“That's the business!” cried Moses.
“I could 'a' done it as easy as nothin' if my arm had been a leetle mite smaller,” said Bill Peters.
“You're a trump, sonny!” exclaimed Uncle Cash, as he helped Moses untie Buttercup's head and took the gag out.
“You're a trump, Lisha, and, by ginger, the cow's your'n; only don't you let your blessed pa drink none of her cream!”
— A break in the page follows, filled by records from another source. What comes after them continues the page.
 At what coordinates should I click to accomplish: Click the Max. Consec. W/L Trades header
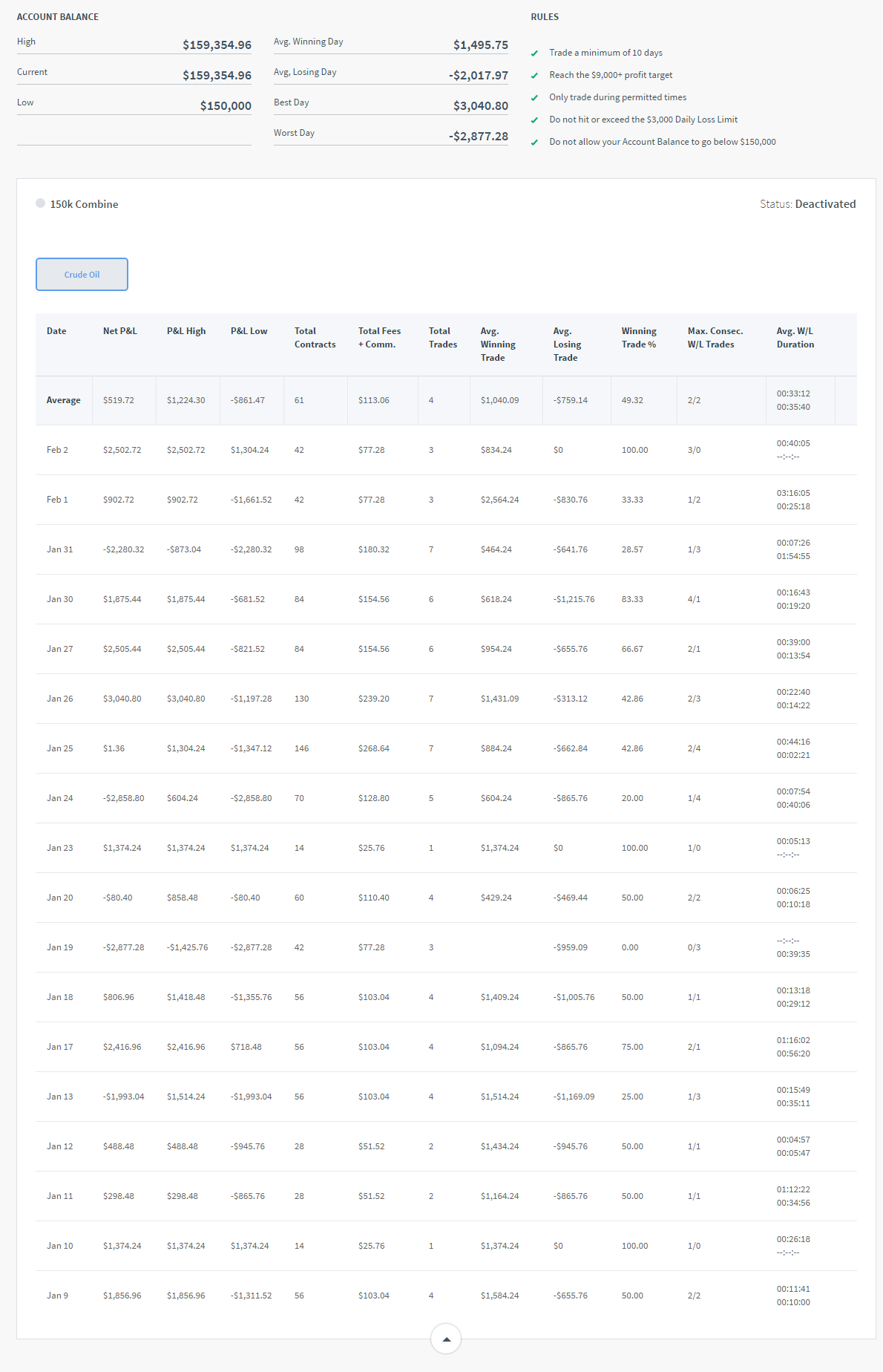(x=715, y=338)
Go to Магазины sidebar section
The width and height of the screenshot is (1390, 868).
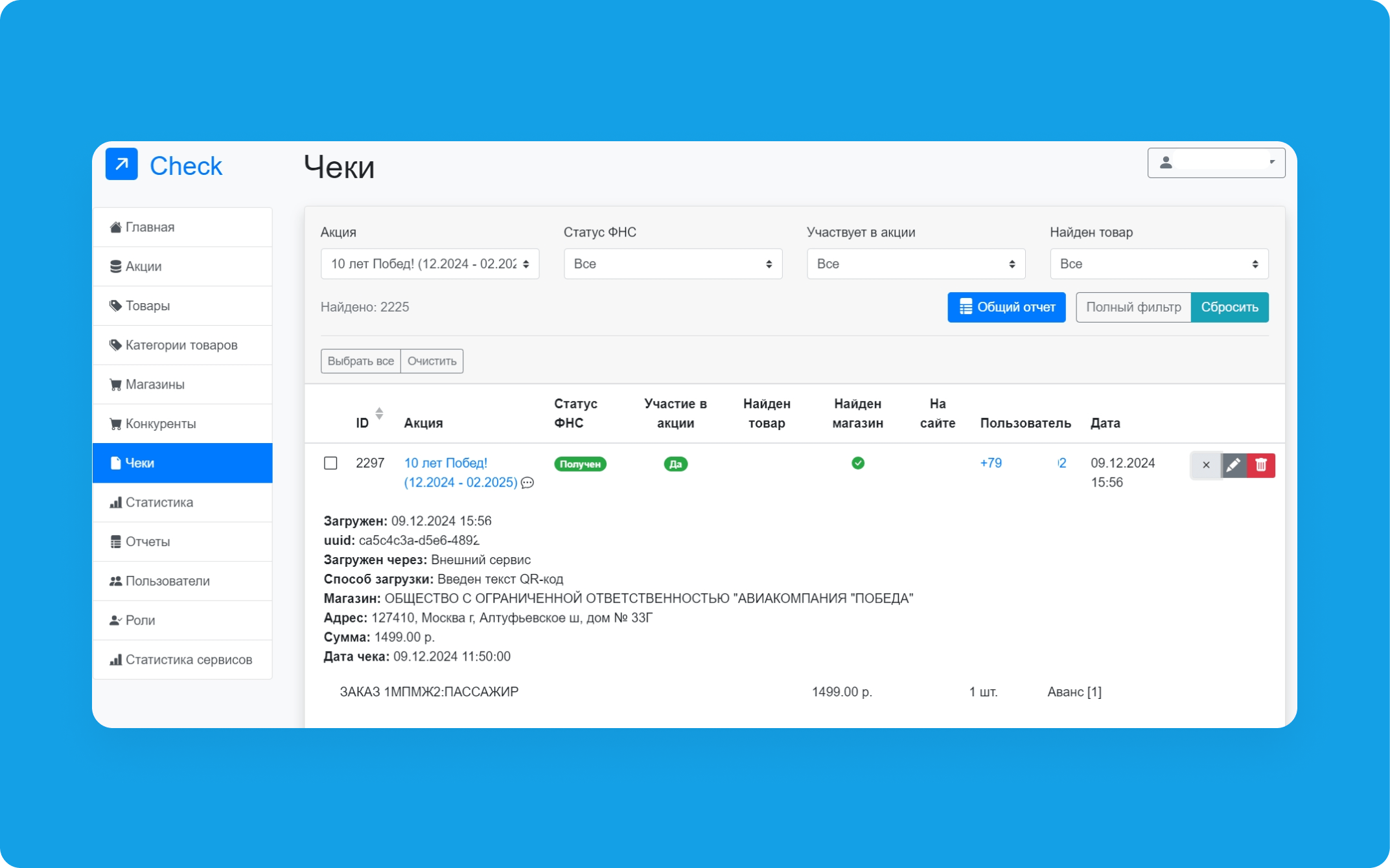click(155, 384)
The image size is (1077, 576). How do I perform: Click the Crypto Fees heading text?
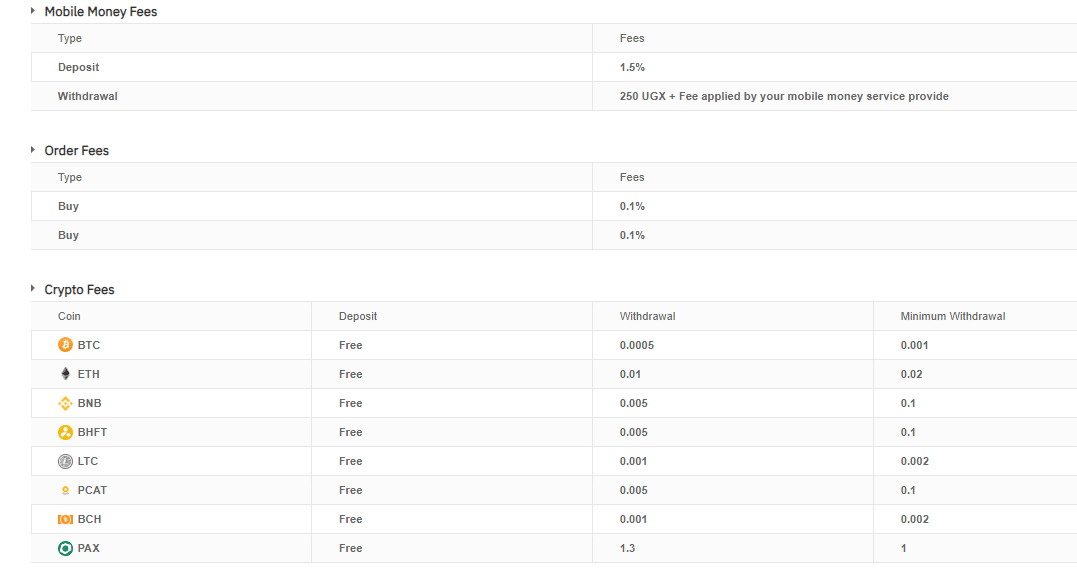80,290

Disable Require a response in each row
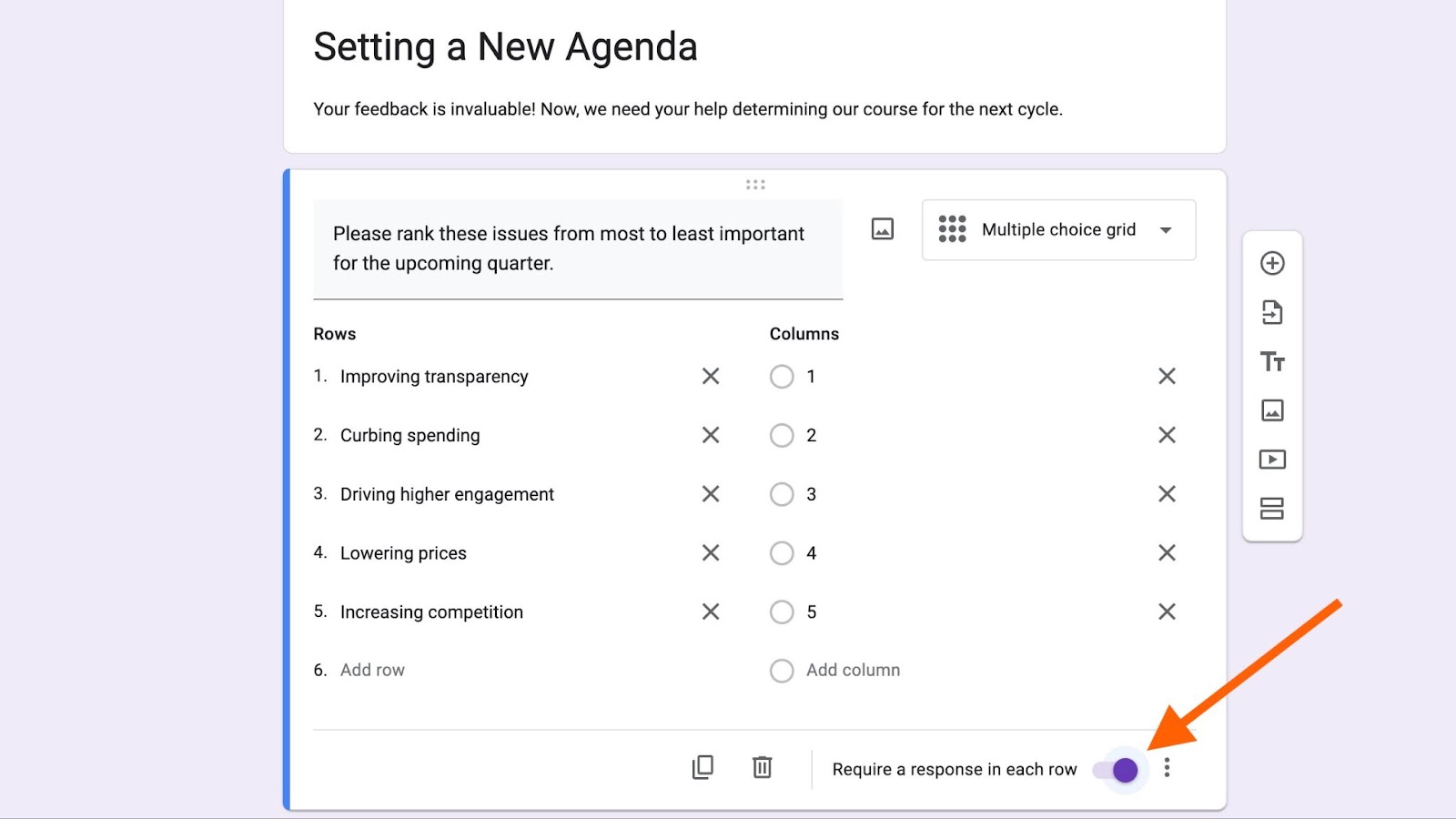coord(1122,769)
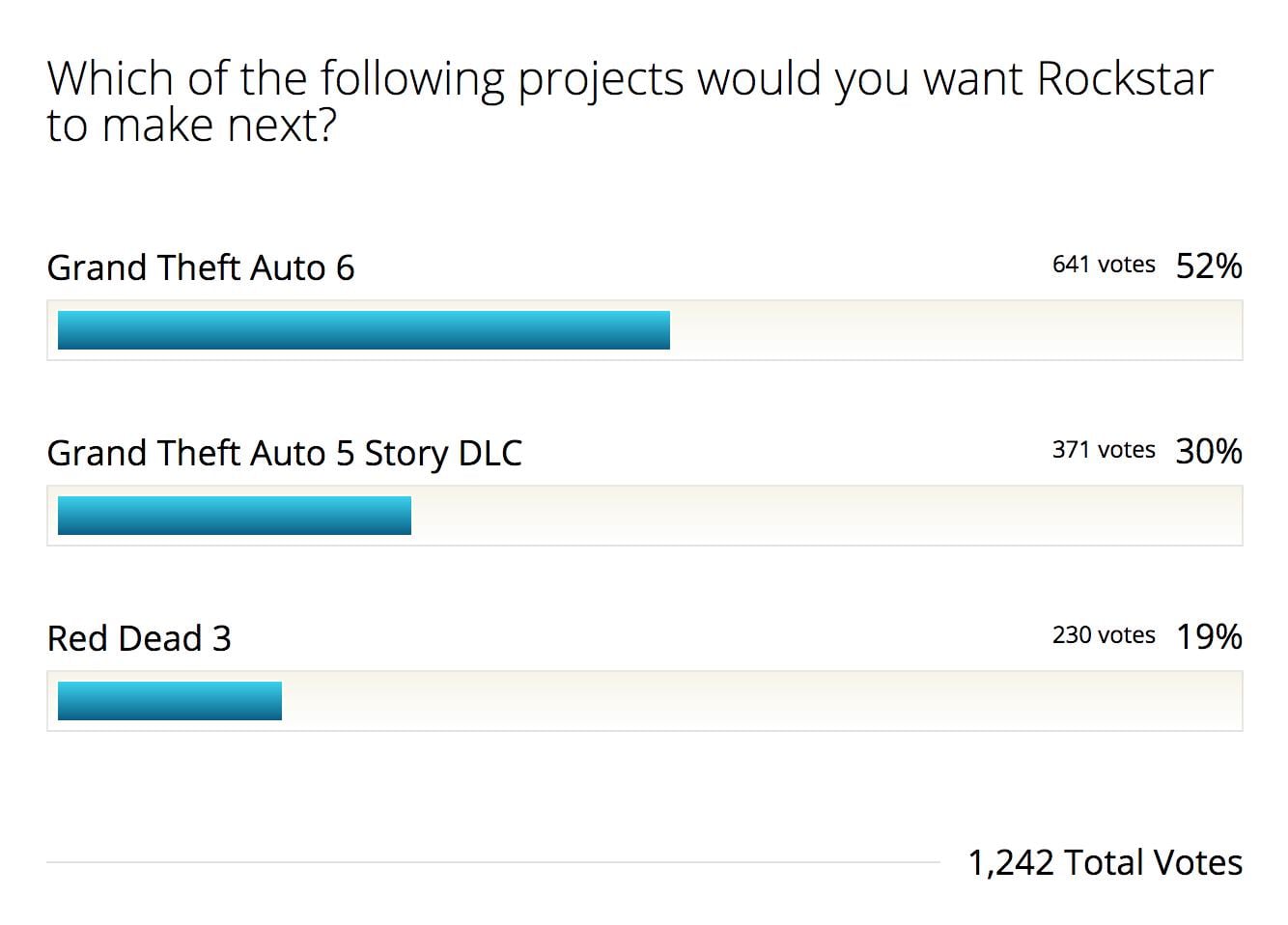1288x925 pixels.
Task: Click the blue Grand Theft Auto 6 result bar
Action: (363, 330)
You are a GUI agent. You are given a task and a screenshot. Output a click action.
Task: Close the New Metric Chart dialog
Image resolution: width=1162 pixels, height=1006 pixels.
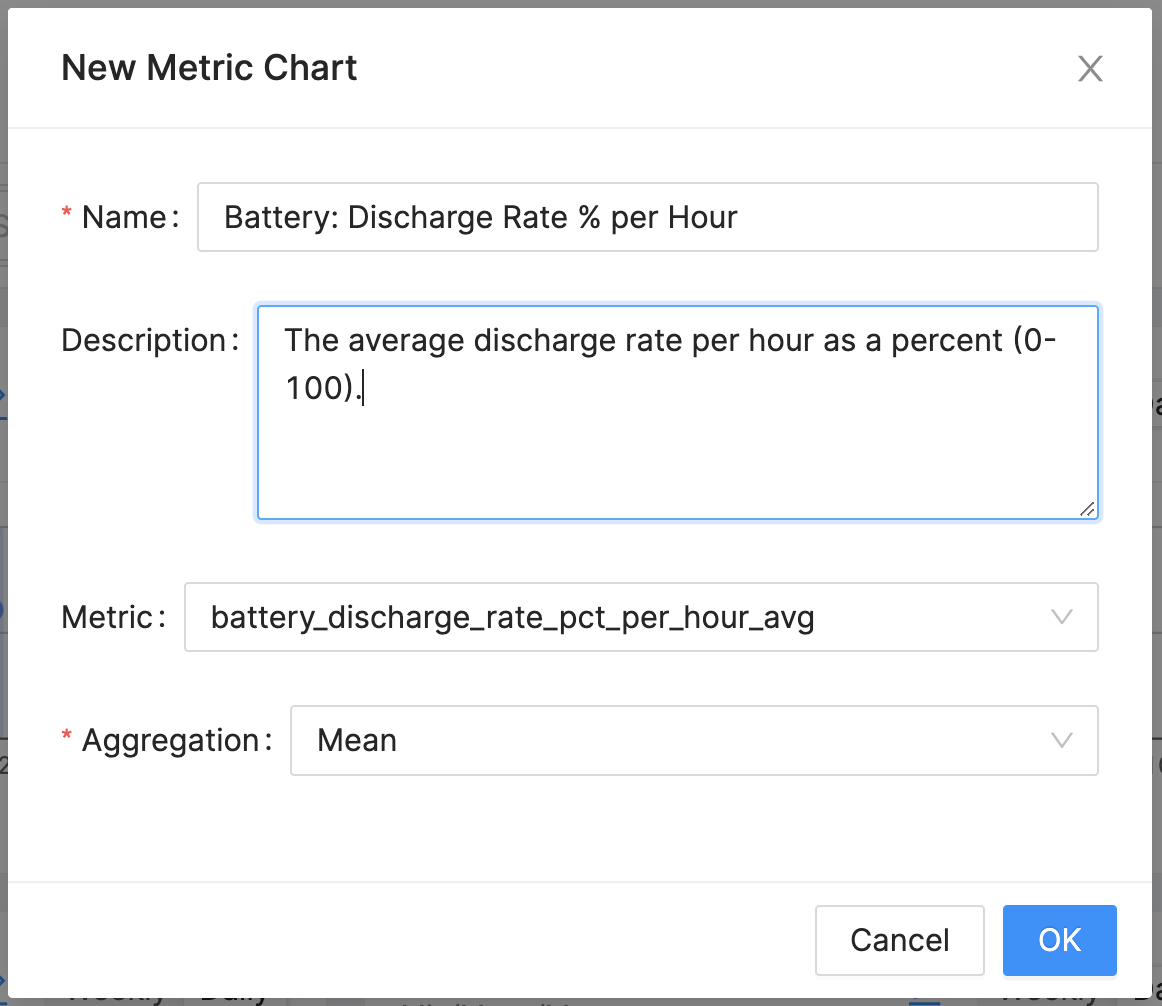click(1089, 69)
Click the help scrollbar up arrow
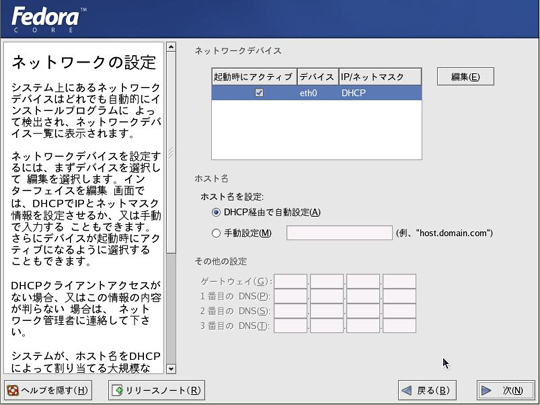540x405 pixels. coord(171,47)
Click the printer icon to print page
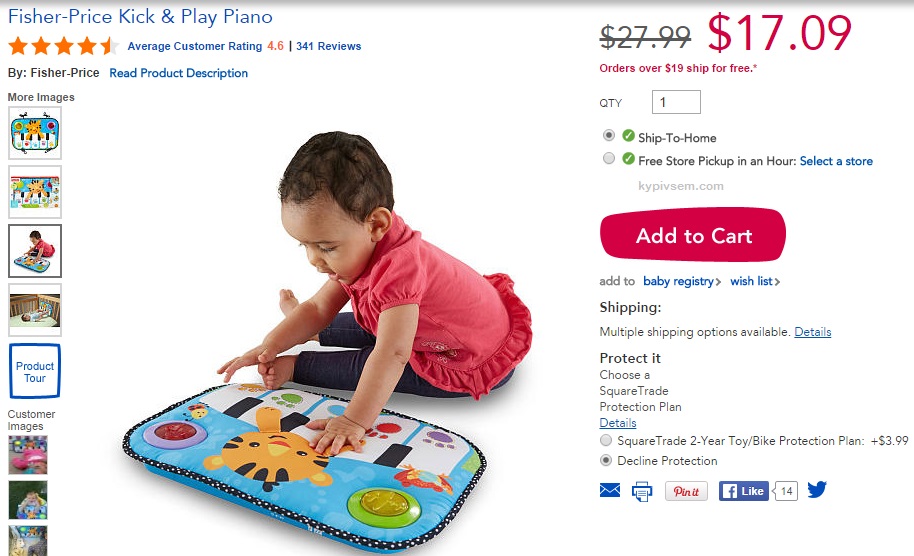The width and height of the screenshot is (914, 556). click(x=642, y=491)
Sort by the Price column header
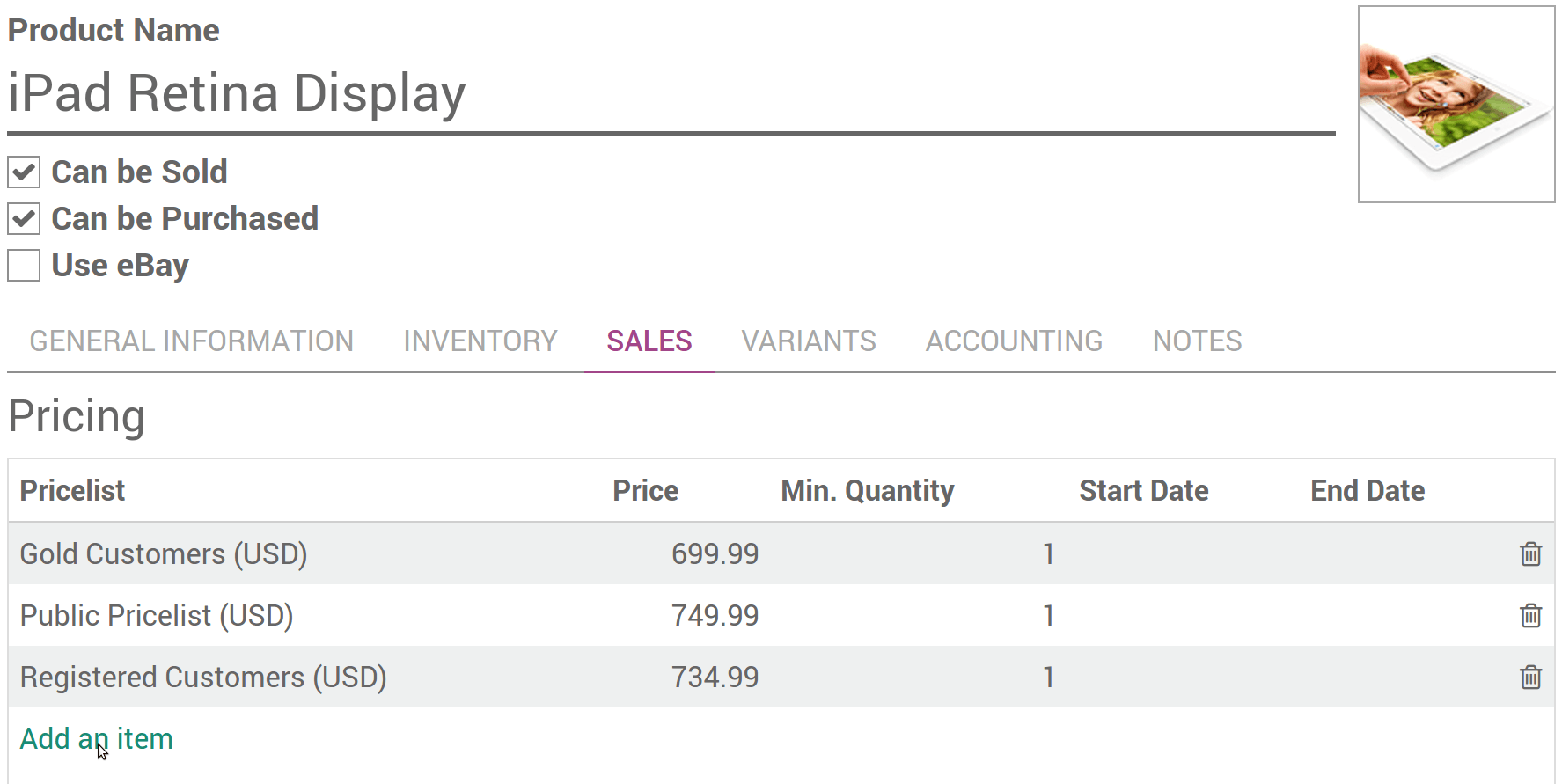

The welcome air rushed into Buttercup's lungs and cooled her parched, torn throat. She was pretty nearly spent, poor thing, and bent her head (rather gently for her) over the Little Prophet's shoulder as he threw his arms joyfully about her neck, and whispered, “You're my truly cow now, ain't you, Buttercup?”
“Mrs. Baxter, dear,” said Rebecca, as they walked home to the parsonage together under the young harvest moon; “there are all sorts of cowards, aren't there, and don't you think Elisha is one of the best kind.”
“I don't quite know what to think about cowards, Rebecca Rowena,” said the minister's wife hesitatingly. “The Little Prophet is the third coward I have known in my short life who turned out to be a hero when the real testing time came. Meanwhile the heroes themselves—or the ones that were taken for heroes—were always busy doing something, or being somewhere, else.”
Eighth Chronicle. ABNER SIMPSON'S NEW LEAF
Rebecca had now cut the bonds that bound her to the Riverboro district school, and had been for a week a full-fledged pupil at the Wareham Seminary, towards which goal she had been speeding ever since the memorable day when she rode into Riverboro on the top of Uncle Jerry Cobb's stagecoach, and told him that education was intended to be “the making of her.”